We will go into more details on why this is very valuable and how to create your custom events & entities later, but for now you will need to set this up first so that your pipeline (specifically the Enrich application and your loader) can communicate with Iglu.

Step 1: Update your input variables

Once you have cloned the quickstart-examples repository, you will need to navigate to the iglu_server directory to update the input variables in terraform.tfvars.

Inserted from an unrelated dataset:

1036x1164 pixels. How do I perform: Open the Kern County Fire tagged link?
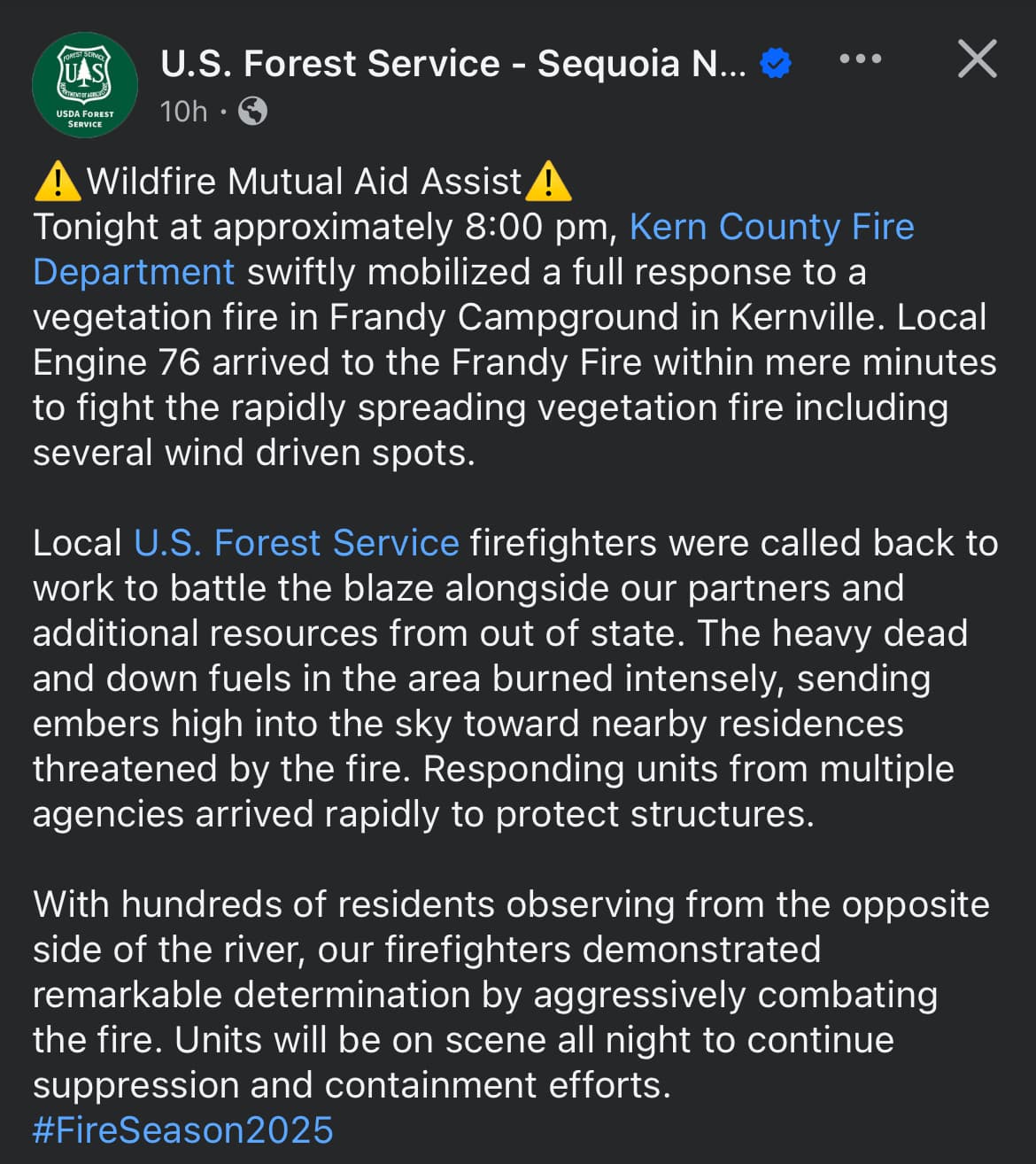tap(771, 227)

git clone https://github.com/snowplow/quickstart-examples.git
cd quickstart-examples/terraform/aws/iglu_server/default #or secure
nano terraform.tfvars #or other text editor of your choosing

To update your input variables, you'll need to know a couple of things:

  • Your IP Address. Help.
  • A UUID for your Iglu Servers API Key. Help.
  • The default VPC you will deploy your Iglu Server into. Help.
  • How to generate a SSH Key.
    • On most systems you can generate a SSH Key with: ssh-keygen -t rsa -b 4096
    • This will output where you public key is stored, for example: ~/.ssh/id_rsa.pub
    • You can get the value with cat ~/.ssh/id_rsa.pub
Telemetry notice

By default, Snowplow collects telemetry data for each of the Quick Start Terraform modules. Telemetry allows us to understand how our applications are used and helps us build a better product for our users (including you!).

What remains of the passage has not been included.